Last week, the Obama administration reversed its policy of support for
President Abdullah Ali Saleh and told him it was time to negotiate
terms for his departure with the opposition.
The Saudis stepped in thereupon and told Saleh to ignore Washington
and hold tight because from now on, he could count on Saudi-led GCC
backing taking the place of the United States.
This was Riyadh’s first public demonstration of the new policy as
exercised in the Arabian Peninsula. It was followed, according to our
exclusive counter-terror sources, by intensive consultations between
the Yemeni president and Saudi intelligence chiefs who visited the
palace in Sanaa, and at least two top-level conversations between King
Abdullah and the Yemeni president.
US special forces and CIA operations suspended in Yemen. The upshot was dramatic and never until now revealed.

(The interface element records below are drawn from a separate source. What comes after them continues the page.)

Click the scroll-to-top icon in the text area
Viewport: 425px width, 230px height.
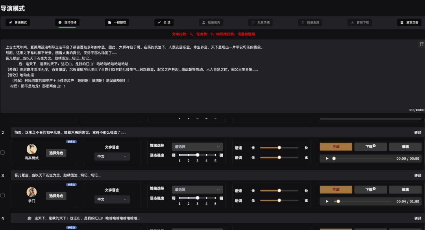click(421, 44)
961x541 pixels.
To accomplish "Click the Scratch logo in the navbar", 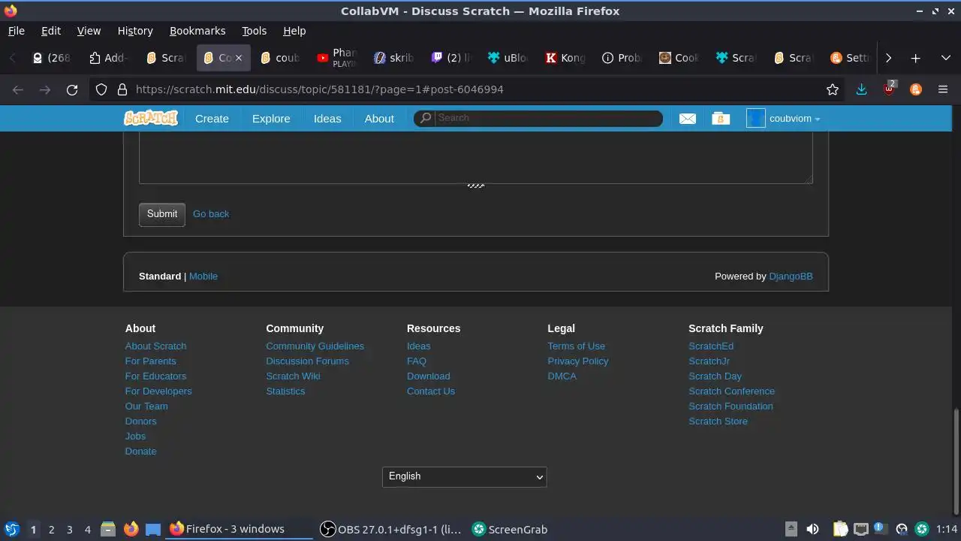I will pos(151,118).
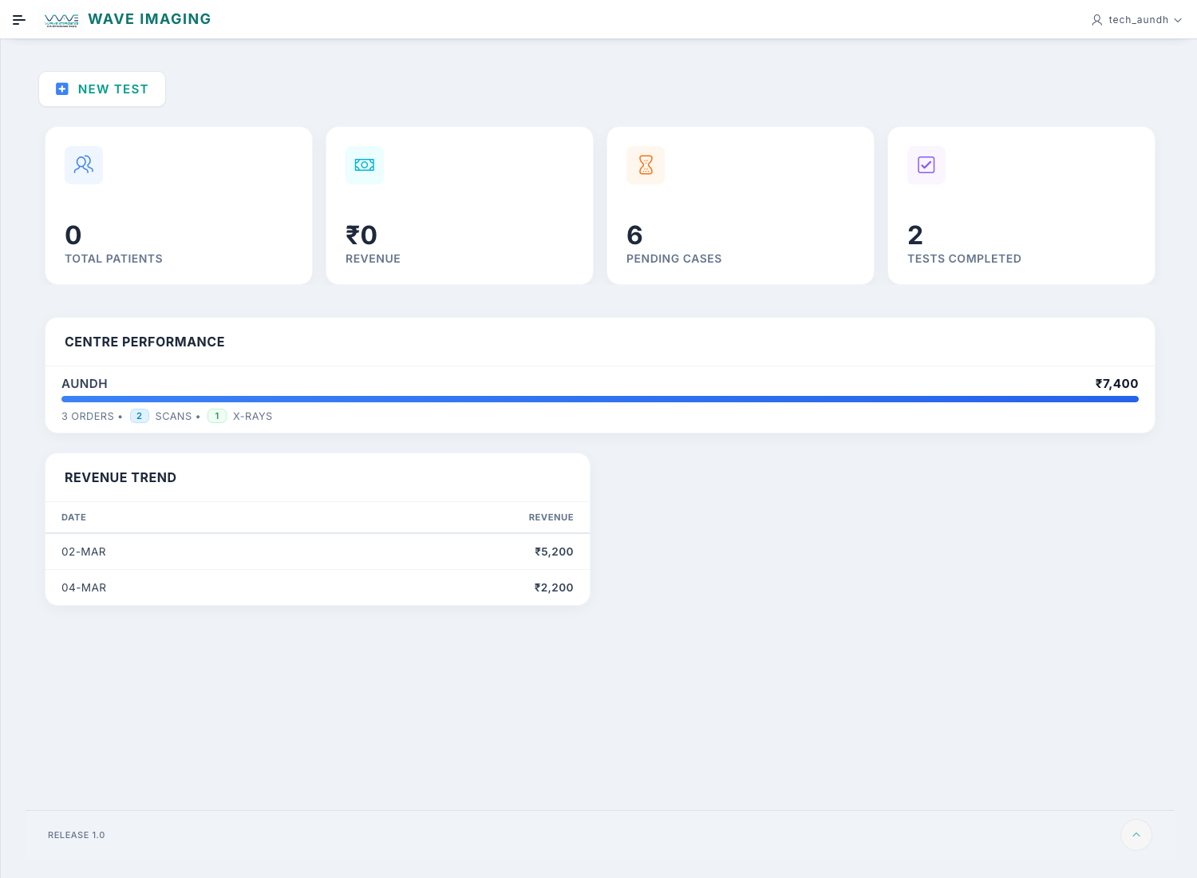Select the 04-MAR revenue row

pyautogui.click(x=317, y=587)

Late last week, a communication from President Saleh reached
Washington announcing the suspension of US special forces’ operations
at their secret base near the port city of Hodeida and the hold-up of
covert CIA activity against Al Qaeda in Yemen.
In other words, American forces are banned from using Yemeni soil or
its Red Sea waters as bases for striking Al Qaeda terrorists in
This is the first time that fallout from Arab Revolt – called by some
the Arab Spring – has impaired America’s war on Al Qaeda. It has
increased the danger that terrorists hiding in Yemen, the most
notorious of whom is the Muslim cleric Anwar al-Awlaki, who is
connected to at least three terrorist attacks, including the Fort Hood
shooting, will be free to resume their attacks in the United States.
That is just one of the side-effects of Saudi King Abdullah’s new policy.